• **Challenge**: Change every occurrence of "computer-use agent" in the listing below to "desktop automation agent", leaving the rest of the listing unchanged.

• **Data section**:
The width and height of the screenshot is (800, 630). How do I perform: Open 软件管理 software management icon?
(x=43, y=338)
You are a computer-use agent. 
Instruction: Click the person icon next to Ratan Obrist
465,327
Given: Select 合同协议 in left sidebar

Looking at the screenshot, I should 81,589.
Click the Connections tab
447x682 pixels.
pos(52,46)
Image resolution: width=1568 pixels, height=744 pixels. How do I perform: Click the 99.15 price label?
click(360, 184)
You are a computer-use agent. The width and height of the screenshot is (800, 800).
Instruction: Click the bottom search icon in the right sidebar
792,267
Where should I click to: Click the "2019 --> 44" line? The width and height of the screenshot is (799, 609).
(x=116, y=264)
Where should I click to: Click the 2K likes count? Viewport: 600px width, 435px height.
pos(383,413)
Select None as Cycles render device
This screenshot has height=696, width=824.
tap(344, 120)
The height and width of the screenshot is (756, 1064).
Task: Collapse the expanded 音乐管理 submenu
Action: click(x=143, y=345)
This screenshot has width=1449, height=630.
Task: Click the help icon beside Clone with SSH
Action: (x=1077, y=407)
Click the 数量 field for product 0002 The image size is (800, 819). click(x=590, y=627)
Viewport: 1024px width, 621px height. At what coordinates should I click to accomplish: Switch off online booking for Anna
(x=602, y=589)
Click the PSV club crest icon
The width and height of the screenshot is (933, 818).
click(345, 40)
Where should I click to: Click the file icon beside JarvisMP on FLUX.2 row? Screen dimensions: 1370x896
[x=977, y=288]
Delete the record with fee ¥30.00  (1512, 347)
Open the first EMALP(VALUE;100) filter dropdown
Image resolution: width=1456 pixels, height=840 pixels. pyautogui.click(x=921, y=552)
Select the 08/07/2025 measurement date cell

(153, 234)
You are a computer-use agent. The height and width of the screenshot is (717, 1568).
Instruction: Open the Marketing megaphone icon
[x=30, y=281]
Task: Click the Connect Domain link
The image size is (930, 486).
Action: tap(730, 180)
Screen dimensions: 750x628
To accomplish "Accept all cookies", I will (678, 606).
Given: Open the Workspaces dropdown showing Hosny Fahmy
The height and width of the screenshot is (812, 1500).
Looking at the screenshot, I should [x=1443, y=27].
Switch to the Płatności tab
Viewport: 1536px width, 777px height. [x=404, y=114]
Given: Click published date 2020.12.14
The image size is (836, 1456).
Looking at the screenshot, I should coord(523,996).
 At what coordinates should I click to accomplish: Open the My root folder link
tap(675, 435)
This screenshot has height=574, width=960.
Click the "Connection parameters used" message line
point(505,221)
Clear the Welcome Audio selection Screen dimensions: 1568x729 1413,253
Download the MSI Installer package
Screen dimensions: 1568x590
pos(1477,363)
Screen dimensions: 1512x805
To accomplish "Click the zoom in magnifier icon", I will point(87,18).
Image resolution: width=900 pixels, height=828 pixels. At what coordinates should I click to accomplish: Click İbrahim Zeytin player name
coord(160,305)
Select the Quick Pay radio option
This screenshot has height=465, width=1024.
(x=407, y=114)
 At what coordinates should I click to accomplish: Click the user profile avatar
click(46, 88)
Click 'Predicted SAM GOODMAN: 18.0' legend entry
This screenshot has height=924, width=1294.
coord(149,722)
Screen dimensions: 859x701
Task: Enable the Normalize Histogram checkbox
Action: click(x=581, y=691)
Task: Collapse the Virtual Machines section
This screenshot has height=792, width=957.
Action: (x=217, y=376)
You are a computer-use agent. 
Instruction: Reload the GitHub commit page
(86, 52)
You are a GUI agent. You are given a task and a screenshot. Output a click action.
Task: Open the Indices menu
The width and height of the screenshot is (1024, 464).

• **Expected answer**:
The width and height of the screenshot is (800, 630). How do I perform: Open 软件管理 software management icon?
(x=43, y=338)
You are a desktop automation agent. 
Instruction: Click the person icon next to Ratan Obrist
465,327
Given: Select 合同协议 in left sidebar

Looking at the screenshot, I should 81,589.
Click the Connections tab
447x682 pixels.
pos(52,46)
Image resolution: width=1568 pixels, height=744 pixels. How do I perform: Click the 99.15 price label?
click(360, 184)
You are a desktop automation agent. The width and height of the screenshot is (800, 800).
Instruction: Click the bottom search icon in the right sidebar
792,267
Where should I click to: Click the "2019 --> 44" line? The width and height of the screenshot is (799, 609).
(x=116, y=264)
Where should I click to: Click the 2K likes count? Viewport: 600px width, 435px height.
pos(383,413)
Select None as Cycles render device
This screenshot has height=696, width=824.
tap(344, 120)
The height and width of the screenshot is (756, 1064).
Task: Collapse the expanded 音乐管理 submenu
Action: click(x=143, y=345)
This screenshot has width=1449, height=630.
Task: Click the help icon beside Clone with SSH
Action: (x=1077, y=407)
Click the 数量 field for product 0002 The image size is (800, 819). click(x=590, y=627)
Viewport: 1024px width, 621px height. At what coordinates should I click to accomplish: Switch off online booking for Anna
(x=602, y=589)
Click the PSV club crest icon
The width and height of the screenshot is (933, 818).
click(345, 40)
Where should I click to: Click the file icon beside JarvisMP on FLUX.2 row? Screen dimensions: 1370x896
[x=977, y=288]
Delete the record with fee ¥30.00  (1512, 347)
Open the first EMALP(VALUE;100) filter dropdown
Image resolution: width=1456 pixels, height=840 pixels. pyautogui.click(x=921, y=552)
Select the 08/07/2025 measurement date cell

(153, 234)
You are a desktop automation agent. The height and width of the screenshot is (717, 1568).
Instruction: Open the Marketing megaphone icon
[x=30, y=281]
Task: Click the Connect Domain link
The image size is (930, 486).
Action: tap(730, 180)
Screen dimensions: 750x628
To accomplish "Accept all cookies", I will (678, 606).
Given: Open the Workspaces dropdown showing Hosny Fahmy
The height and width of the screenshot is (812, 1500).
Looking at the screenshot, I should [x=1443, y=27].
Switch to the Płatności tab
Viewport: 1536px width, 777px height. [x=404, y=114]
Given: Click published date 2020.12.14
The image size is (836, 1456).
Looking at the screenshot, I should coord(523,996).
 At what coordinates should I click to accomplish: Open the My root folder link
tap(675, 435)
This screenshot has height=574, width=960.
Click the "Connection parameters used" message line
point(505,221)
Clear the Welcome Audio selection Screen dimensions: 1568x729 1413,253
Download the MSI Installer package
Screen dimensions: 1568x590
pos(1477,363)
Screen dimensions: 1512x805
To accomplish "Click the zoom in magnifier icon", I will point(87,18).
Image resolution: width=900 pixels, height=828 pixels. At what coordinates should I click to accomplish: Click İbrahim Zeytin player name
coord(160,305)
Select the Quick Pay radio option
This screenshot has height=465, width=1024.
(x=407, y=114)
 At what coordinates should I click to accomplish: Click the user profile avatar
click(46, 88)
Click 'Predicted SAM GOODMAN: 18.0' legend entry
This screenshot has height=924, width=1294.
coord(149,722)
Screen dimensions: 859x701
Task: Enable the Normalize Histogram checkbox
Action: click(x=581, y=691)
Task: Collapse the Virtual Machines section
This screenshot has height=792, width=957.
Action: (x=217, y=376)
You are a desktop automation agent. 
Instruction: Reload the GitHub commit page
(86, 52)
You are a GUI agent. You are given a task and a screenshot. Output a click action.
Task: Open the Indices menu
The width and height of the screenshot is (1024, 464).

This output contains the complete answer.